Pathological complete response rates after neoadjuvant chemoradiation (CRT) for rectal cancer: Do novel agents have a role?

Abstract

e14165 Background: Preoperative concurrent radiation with either 5-fluorouracil (5FU) or capecitabine (CAP) is considered standard of care for T3-T4 and/or node positive rectal cancers with historical pathological complete response (pCR) rates ranging from 7-29%. There is lack of randomized data on the incorporation of bevacizumab (B) and cetuximab (C) with neoadjuvant chemoradiation (CRT). The aim of our study was to quantify pCR and adverse event rates for B-CRT and C-CRT in patients with rectal cancer.
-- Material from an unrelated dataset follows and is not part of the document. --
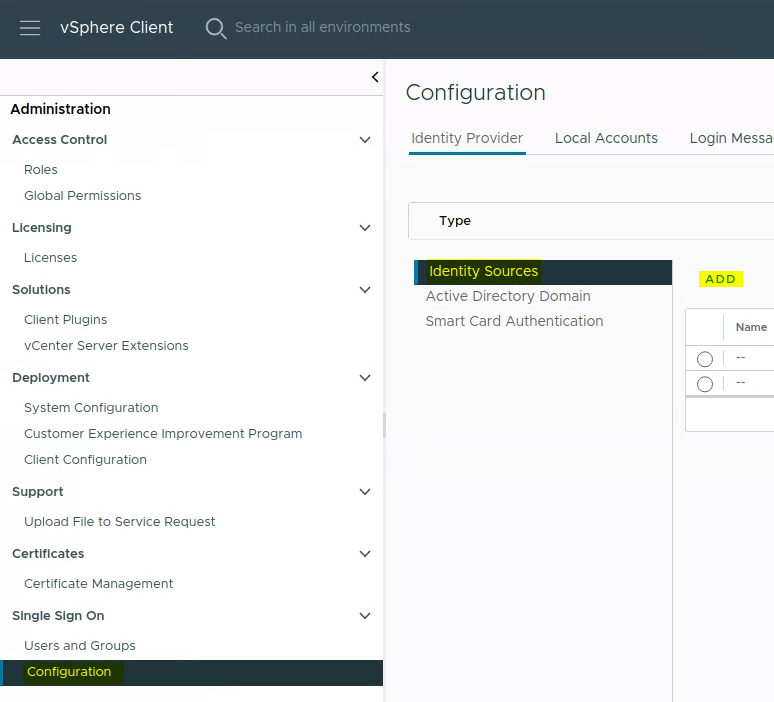The width and height of the screenshot is (774, 702).
Task: Select the second identity source radio button
Action: [705, 384]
Methods: A systematic literature review using the Medline database and national meeting abstracts identified trials incorporating bevacizumab and cetuximab for neoadjuvant chemoradiation between 2000 and 2011. Pooled rates of pCR and frequency of grade 3-4 adverse events per patient with 95% confidence intervals (CI) using the adjusted Wald method, were calculated. Results: Out of 24 trials identified, 15 trials with a total of 457 (range 8-61) patients incorporated B-CRT. Five studies used 5FU, ten used CAP. A third chemotherapeutic agent was also included in 7 trials of B-CRT. There were 9 trials incorporating C-CRT with a total of 332 (range 20-50) patients. Two studies used 5FU, 7 used CAP, while four studies also included a third therapeutic agent. The pooled pCR rate for B-CRT of 20.8% (95% CI 17.3-24.8), was significantly higher than the 9.6% (95%CI 6.92-13.2) pCR rate for C-CRT (p<0.001). The rate of grade 3-4 adverse events was significantly lower for B-CRT at 0.38 per patient studied (95% CI 0.34-0.43) compared to C-CRT at 0.55 per patient (95%CI 0.49-0.60) (p<0.001). Surgery was performed in 92% of B-CRT and 94% of C-CRT patients. Conclusions: The addition of either B or C to conventional neoadjuvant CRT does not appear to yield higher pCR rates than those reported with conventional CRT alone. There is insufficient evidence to support routine use of novel agents in this treatment strategy for rectal cancer. Interestingly, although surgical rates are high in both groups, C-CRT has significantly lower rates of pathologic complete response and significantly higher rates of toxicity than B-CRT.